Selected extract:
┄┄┄┄┄┄┄┄┄┄
In parallel, the 21st century Maritime Silk Road will deepen the already frantic trade interaction between China and Southeast Asia by sea. Fujian province -- which faces Taiwan -- will play a key role. Xi, crucially, spent many years of his life in Fujian. And Hong Kong, not by accident, also wants to be part of the action.

All these developments are driven by China being finally ready to become a massive net exporter of capital and the top source of credit for the Global South. In a few months, Beijing will launch the China International Payment System (CIPS), bound to turbo-charge the yuan as a key global currency for all types of trade. There's the AIIB. And if that was not enough, there's still the New Development Bank, launched by the BRICs to compete with the World Bank, and run from Shanghai.
┄┄┄┄┄┄┄┄┄┄
Listed records:
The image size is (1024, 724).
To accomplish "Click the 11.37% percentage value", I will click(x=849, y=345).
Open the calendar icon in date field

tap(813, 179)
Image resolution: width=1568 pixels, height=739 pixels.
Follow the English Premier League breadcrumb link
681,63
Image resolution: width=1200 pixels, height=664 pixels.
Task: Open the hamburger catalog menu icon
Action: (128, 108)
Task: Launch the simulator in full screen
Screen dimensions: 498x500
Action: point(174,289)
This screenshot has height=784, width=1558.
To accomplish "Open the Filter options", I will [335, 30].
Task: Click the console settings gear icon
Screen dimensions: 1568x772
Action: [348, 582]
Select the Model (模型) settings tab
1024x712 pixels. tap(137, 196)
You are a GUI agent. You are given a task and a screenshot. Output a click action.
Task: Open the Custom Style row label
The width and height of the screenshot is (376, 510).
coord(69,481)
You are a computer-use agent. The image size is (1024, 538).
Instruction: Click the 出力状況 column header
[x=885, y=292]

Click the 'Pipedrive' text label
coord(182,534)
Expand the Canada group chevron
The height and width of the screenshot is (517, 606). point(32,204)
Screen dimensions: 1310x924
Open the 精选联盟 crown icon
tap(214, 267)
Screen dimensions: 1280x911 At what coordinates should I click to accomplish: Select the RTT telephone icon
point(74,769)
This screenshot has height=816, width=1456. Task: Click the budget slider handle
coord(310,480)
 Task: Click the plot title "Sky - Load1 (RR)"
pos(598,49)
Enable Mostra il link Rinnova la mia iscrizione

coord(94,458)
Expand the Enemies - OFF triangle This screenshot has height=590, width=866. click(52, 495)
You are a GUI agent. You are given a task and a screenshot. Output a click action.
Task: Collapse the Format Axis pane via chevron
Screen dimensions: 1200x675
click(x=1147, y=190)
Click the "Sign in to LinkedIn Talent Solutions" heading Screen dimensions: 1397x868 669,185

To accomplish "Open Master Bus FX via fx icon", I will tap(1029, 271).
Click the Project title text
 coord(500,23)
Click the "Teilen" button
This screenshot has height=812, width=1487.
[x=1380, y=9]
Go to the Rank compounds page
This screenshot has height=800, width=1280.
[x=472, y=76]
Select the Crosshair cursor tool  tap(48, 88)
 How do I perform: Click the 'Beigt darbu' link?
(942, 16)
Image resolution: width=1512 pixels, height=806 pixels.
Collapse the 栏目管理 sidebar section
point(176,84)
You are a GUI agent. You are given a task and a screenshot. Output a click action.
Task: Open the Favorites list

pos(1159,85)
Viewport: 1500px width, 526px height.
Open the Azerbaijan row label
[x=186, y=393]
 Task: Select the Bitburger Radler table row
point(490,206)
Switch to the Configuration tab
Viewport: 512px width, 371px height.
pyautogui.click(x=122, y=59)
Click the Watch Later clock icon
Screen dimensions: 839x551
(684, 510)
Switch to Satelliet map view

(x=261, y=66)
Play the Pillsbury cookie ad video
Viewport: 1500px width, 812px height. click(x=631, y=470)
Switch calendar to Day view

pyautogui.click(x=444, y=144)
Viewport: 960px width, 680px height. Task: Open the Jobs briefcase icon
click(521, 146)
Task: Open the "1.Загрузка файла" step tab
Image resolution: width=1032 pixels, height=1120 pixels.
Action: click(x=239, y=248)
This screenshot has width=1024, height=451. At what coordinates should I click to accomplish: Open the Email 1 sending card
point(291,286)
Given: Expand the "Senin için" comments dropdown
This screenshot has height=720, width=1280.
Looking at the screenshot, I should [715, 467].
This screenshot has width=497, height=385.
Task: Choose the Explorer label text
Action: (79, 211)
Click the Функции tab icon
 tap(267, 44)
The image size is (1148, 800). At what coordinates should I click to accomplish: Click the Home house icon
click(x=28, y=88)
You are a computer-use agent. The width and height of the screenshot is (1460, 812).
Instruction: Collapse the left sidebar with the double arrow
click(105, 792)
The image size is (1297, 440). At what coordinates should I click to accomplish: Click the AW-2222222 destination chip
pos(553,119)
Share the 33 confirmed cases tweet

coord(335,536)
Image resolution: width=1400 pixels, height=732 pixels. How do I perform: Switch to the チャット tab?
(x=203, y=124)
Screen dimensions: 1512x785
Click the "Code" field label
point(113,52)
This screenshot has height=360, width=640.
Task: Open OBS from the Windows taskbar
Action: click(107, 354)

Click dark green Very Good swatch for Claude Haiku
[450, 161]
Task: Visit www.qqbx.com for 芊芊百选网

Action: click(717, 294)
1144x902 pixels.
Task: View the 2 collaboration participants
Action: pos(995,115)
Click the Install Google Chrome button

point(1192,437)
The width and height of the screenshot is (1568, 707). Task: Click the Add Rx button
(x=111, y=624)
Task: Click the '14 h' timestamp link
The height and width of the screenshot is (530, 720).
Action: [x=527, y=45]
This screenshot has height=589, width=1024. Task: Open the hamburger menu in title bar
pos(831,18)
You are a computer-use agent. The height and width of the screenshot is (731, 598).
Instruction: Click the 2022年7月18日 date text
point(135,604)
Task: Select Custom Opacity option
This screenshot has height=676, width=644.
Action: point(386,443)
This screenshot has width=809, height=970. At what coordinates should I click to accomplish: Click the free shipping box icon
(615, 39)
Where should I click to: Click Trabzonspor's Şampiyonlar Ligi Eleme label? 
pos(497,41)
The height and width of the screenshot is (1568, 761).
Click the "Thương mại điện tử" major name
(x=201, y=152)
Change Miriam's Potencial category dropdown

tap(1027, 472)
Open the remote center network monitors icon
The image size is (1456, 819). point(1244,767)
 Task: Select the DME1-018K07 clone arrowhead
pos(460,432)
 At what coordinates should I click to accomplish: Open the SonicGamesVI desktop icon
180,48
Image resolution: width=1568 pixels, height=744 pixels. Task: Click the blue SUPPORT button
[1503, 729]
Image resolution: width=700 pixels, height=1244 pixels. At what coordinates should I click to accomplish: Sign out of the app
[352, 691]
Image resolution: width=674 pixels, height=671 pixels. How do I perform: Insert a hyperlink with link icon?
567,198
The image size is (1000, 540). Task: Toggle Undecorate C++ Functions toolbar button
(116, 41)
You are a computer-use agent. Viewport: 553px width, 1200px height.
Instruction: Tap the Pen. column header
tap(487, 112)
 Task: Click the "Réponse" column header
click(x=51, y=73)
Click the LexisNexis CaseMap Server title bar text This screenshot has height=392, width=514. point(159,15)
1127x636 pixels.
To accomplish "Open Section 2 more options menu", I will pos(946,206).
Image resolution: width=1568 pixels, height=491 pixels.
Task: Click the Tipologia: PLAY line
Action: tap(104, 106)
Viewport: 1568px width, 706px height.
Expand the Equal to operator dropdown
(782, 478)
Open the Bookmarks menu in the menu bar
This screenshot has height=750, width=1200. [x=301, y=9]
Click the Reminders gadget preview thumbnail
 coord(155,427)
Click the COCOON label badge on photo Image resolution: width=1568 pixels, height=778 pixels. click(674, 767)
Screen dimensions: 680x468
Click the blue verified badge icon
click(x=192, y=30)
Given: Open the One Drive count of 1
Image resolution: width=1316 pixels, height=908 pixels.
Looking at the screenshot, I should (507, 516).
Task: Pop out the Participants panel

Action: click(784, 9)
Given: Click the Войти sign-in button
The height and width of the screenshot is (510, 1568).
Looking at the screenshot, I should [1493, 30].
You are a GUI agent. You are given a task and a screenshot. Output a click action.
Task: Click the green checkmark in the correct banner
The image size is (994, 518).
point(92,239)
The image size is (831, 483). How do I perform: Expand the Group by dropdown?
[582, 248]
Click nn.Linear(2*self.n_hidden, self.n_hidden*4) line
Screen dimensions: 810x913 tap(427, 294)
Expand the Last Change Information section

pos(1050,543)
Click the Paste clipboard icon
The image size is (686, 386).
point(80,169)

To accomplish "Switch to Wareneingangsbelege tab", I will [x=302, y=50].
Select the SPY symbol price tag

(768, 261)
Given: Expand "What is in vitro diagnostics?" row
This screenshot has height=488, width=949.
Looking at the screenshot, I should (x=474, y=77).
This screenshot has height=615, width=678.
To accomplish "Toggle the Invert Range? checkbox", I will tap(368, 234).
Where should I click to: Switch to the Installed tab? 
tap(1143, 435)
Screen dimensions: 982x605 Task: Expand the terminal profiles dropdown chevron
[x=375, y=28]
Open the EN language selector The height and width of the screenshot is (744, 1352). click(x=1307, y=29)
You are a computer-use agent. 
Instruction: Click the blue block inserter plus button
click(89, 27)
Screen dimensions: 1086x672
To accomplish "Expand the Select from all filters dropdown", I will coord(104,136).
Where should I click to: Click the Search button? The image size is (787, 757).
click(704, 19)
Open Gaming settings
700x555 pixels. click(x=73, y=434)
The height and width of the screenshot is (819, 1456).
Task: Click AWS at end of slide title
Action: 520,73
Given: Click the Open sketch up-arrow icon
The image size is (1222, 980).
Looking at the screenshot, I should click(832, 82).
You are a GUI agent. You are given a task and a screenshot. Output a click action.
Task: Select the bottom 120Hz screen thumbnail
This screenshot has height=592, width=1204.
┄┄┄┄┄┄┄┄┄┄
Task 1: Write out the passage on China's Maritime Silk Road and global finance from "All these developments" to "run from Shanghai.".
Task 2: Continue the passage on China's Maritime Silk Road and global finance, starting after its final sentence.

Exercise output 1:
All these developments are driven by China being finally ready to become a massive net exporter of capital and the top source of credit for the Global South. In a few months, Beijing will launch the China International Payment System (CIPS), bound to turbo-charge the yuan as a key global currency for all types of trade. There's the AIIB. And if that was not enough, there's still the New Development Bank, launched by the BRICs to compete with the World Bank, and run from Shanghai.

Exercise output 2:
It can be argued that the success of the entire Silk Road hinges on how Beijing will handle restive, Uyghur-populated Xinjiang -- which should be seen as one of key nodes of Eurasia. This is a subplot -- fraught with insecurity, to say the least -- that should be followed in detail for the rest of the decade. What's certain is that most of Asia will feel the tremendous pull of China's Eurasian drive.

And Eurasia -- contrary to perennial Brzezinski wishful thinking -- will likely take the form of a geopolitical challenge: A de facto China-Russia strategic partnership that manifests itself in various facets of the New Silk Road that also bolsters the strength of the Shanghai Cooperation Organization (SCO).

By then, both Iran and Pakistan will be SCO members. The close relations between what was ancient Persia and China span two millennia -- and now they are viewed by Beijing as a matter of national security. Pakistan is an essential node of the Maritime Silk Road, especially when one considers the Indian Ocean port of Gwadar, which in a few years may double as a key transit point of the IP or Iran-Pakistan gas pipeline. It may also be the starting point of yet another major Chinese Pipelineistan gambit parallel to the Karakorum highway, delivering gas to Xinjiang.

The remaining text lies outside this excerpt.